■ Extract to read
────────────────────
Backup issues following NAS crash - Hash mismatch

Hi all,

I have been backing up faithfully to a FreeNAS 11.1 box for some time now, using SSH as the transport. All has been working really well, but due to an unknown issue (possibly faulty RAM) the FreeNAS server has rebooted unexpectedly, once in the middle of a Duplicati backup.

Since the last unexpected reboot, I now get this error when my backup job runs:

Failed: Hash mismatch on file "/tmp/dup-03cbf397-7527-4c2a-9558-2b7bcf84a1ea", recorded hash

I have followed though a few forum posts on this message, and I ran a verify of my backups according to How to test / verify your backups

This results in the following output:

ErrorID: FilesetDifferences

Unexpected difference in fileset version 5: 27/09/2018 02:00:02 (database id: 109), found 19602 entries, but expected 19603

Return code: 100

That moves me forwards but I’m not quite sure where to go next. I believe I probably have a corrupt ZIP file - I’m presuming an upload got truncated because of the hard reboot of the NAS. I tried running a database repair and the next scheduled backup ran fine. Then the following one errored with the hash mismatch error again, so the problem (I believe) still exists.

What is my best plan to deal with this? I accept that something will probably be lost over this and that’s fine, especially if I’m right and this is a truncated upload. I want my backups to continue from here on without erroring out each time, so at least current changes are being backed up.

Any advice appreciated.

Thanks!

Ouch! I hope you were able to verify (and replace) that bad memory!
────────────────────
■ Required task A
From the verify output quoted in the backup thread, list the fileset version number, the database id, the number of entries found, the number of entries expected, and the return code.
■ Required task B
In the backup thread, rewrite the part that opens with "What is my best" and closes with "Any advice appreciated.", swapping "truncated upload" for "partial upload".
■ Required task C
According to the backup thread, how did the next scheduled backup go after the database repair was run?
The data after this point comes from a separate source.

■ Collected data
────────────────────
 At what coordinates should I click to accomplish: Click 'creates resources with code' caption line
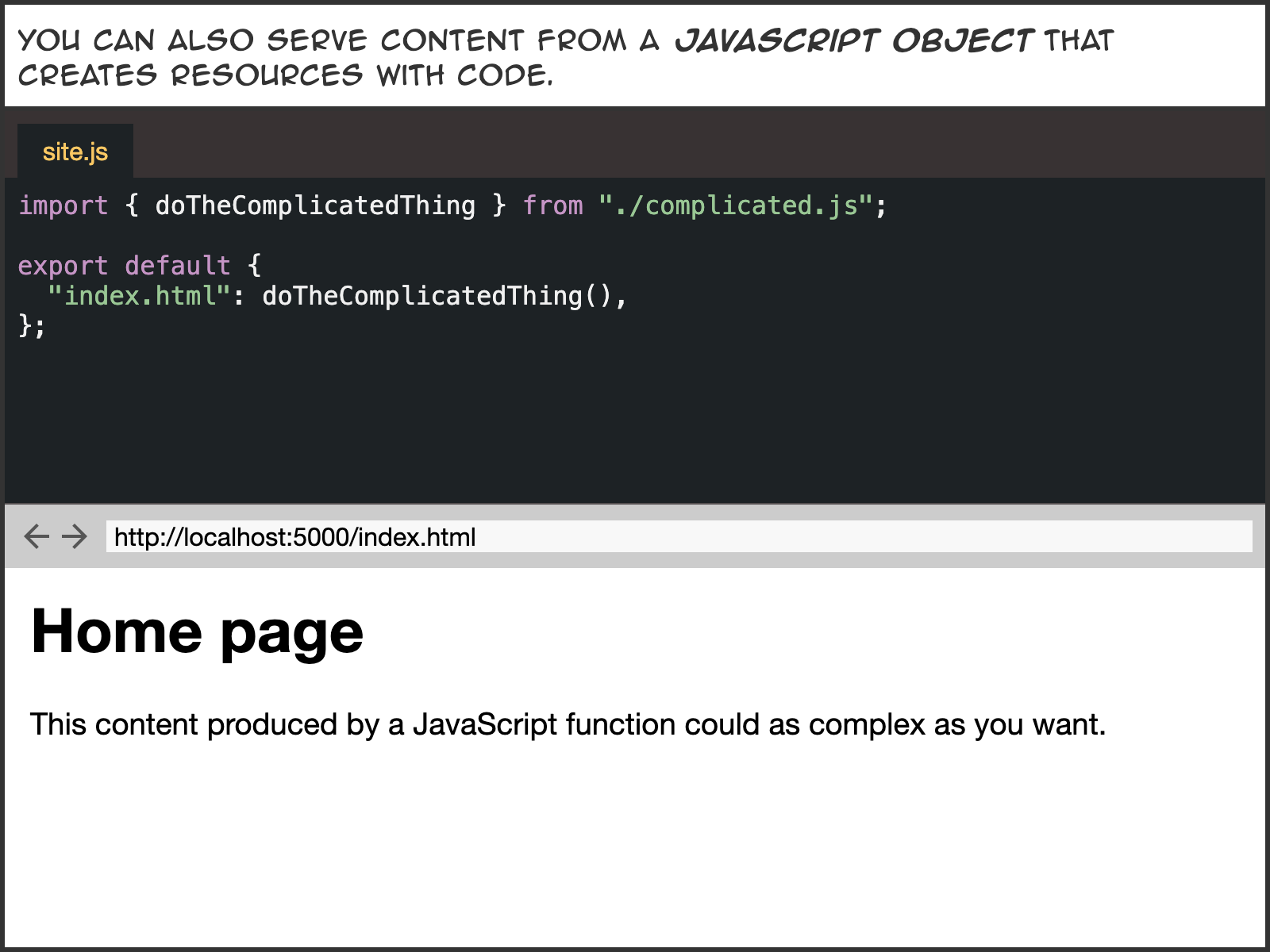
────────────────────
■ Correct response A
Fileset version: 5
Database id: 109
Entries found: 19602
Entries expected: 19603
Return code: 100

■ Correct response B
What is my best plan to deal with this? I accept that something will probably be lost over this and that’s fine, especially if I’m right and this is a partial upload. I want my backups to continue from here on without erroring out each time, so at least current changes are being backed up.

Any advice appreciated.

■ Correct response C
It ran fine.